Report every line from the material that contains the word "Select".

BEGIN DATA FOR THE TASK

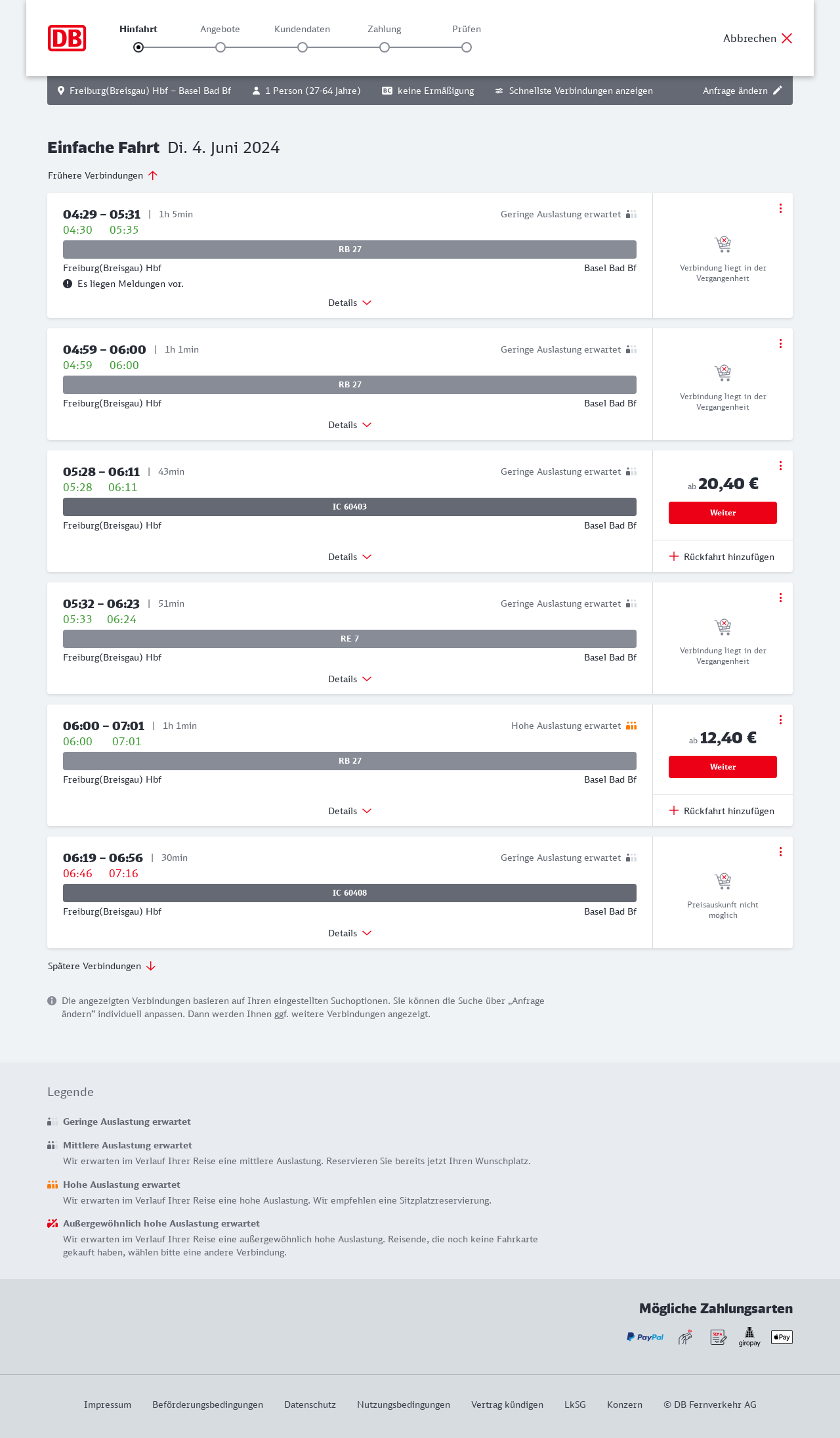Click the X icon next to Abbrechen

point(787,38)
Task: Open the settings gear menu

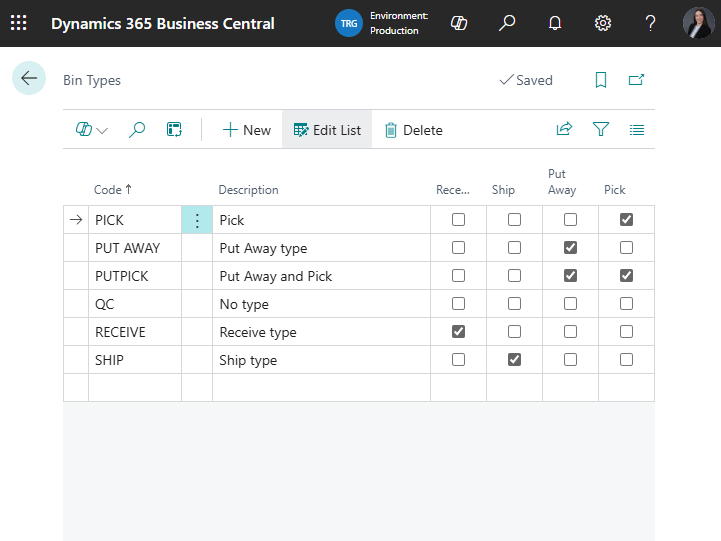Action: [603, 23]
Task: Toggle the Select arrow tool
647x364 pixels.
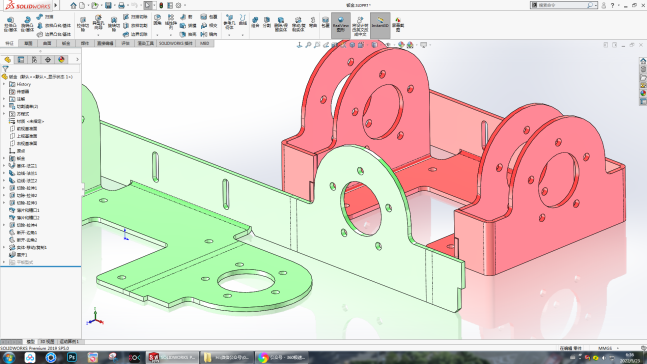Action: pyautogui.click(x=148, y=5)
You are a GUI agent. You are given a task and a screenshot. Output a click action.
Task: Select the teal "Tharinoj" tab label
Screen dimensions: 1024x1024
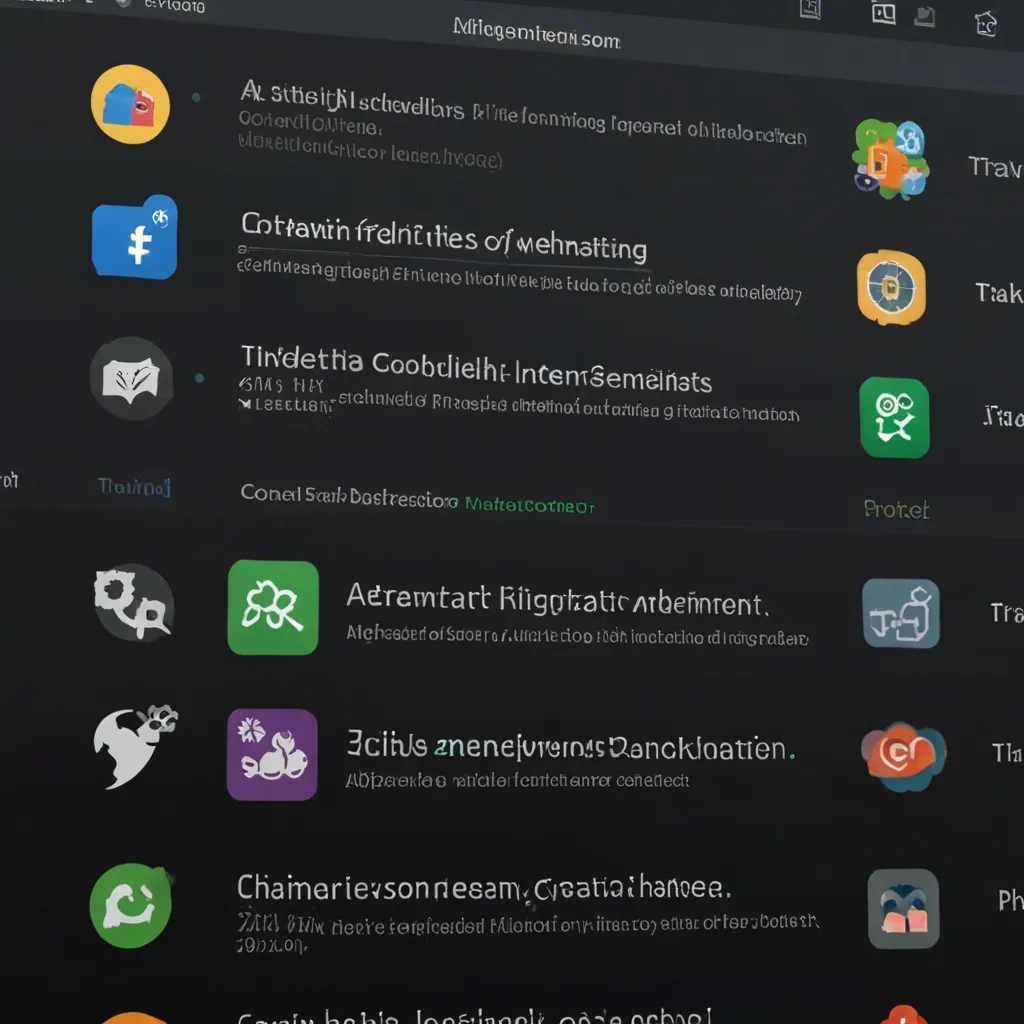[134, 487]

END DATA FOR THE TASK
BEGIN DATA FOR THE TASK

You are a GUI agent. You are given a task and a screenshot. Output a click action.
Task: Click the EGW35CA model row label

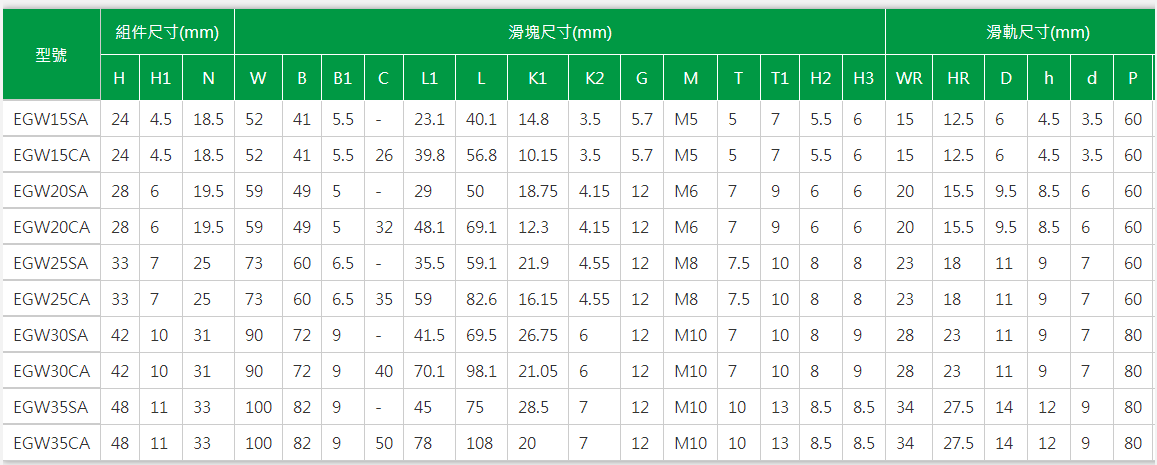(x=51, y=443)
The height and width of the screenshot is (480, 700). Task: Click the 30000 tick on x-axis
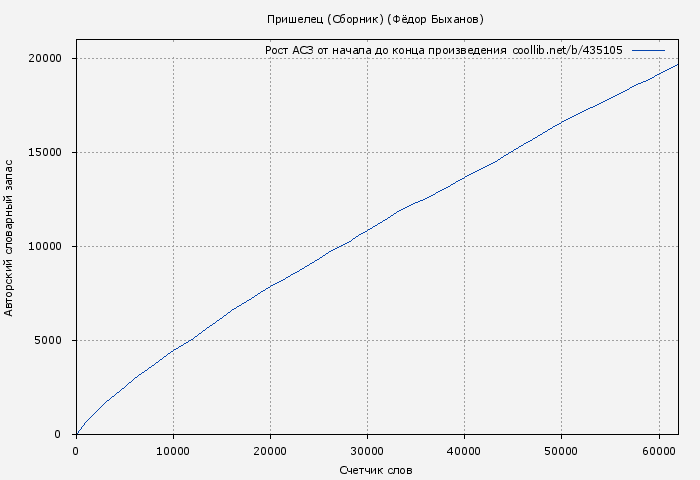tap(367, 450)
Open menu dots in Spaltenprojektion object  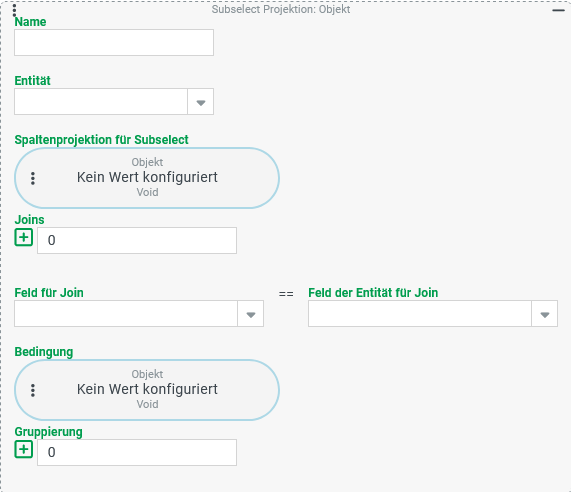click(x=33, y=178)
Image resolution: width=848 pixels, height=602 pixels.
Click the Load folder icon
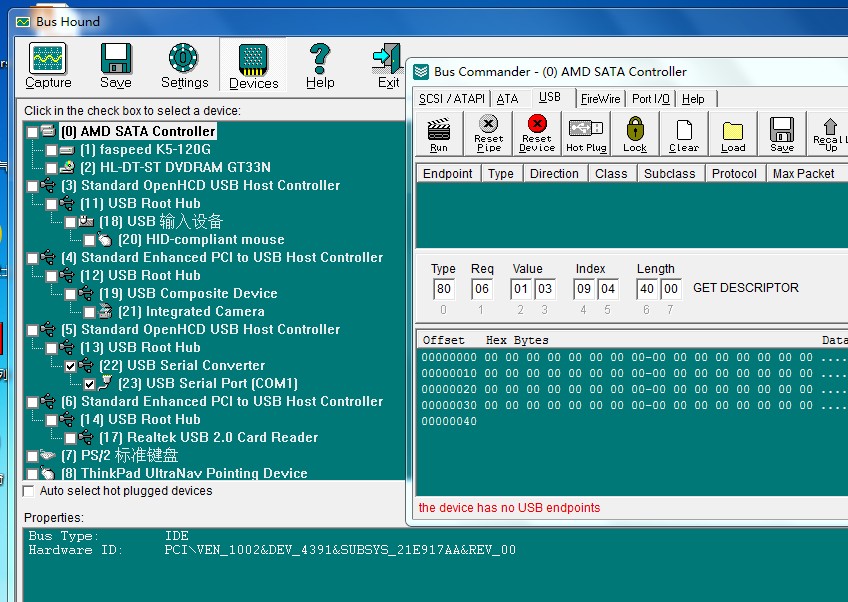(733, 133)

END DATA FOR THE TASK

**EXERCISE RESPONSE**:
Task: Toggle the Select arrow tool
Task: Select the teal "Tharinoj" tab label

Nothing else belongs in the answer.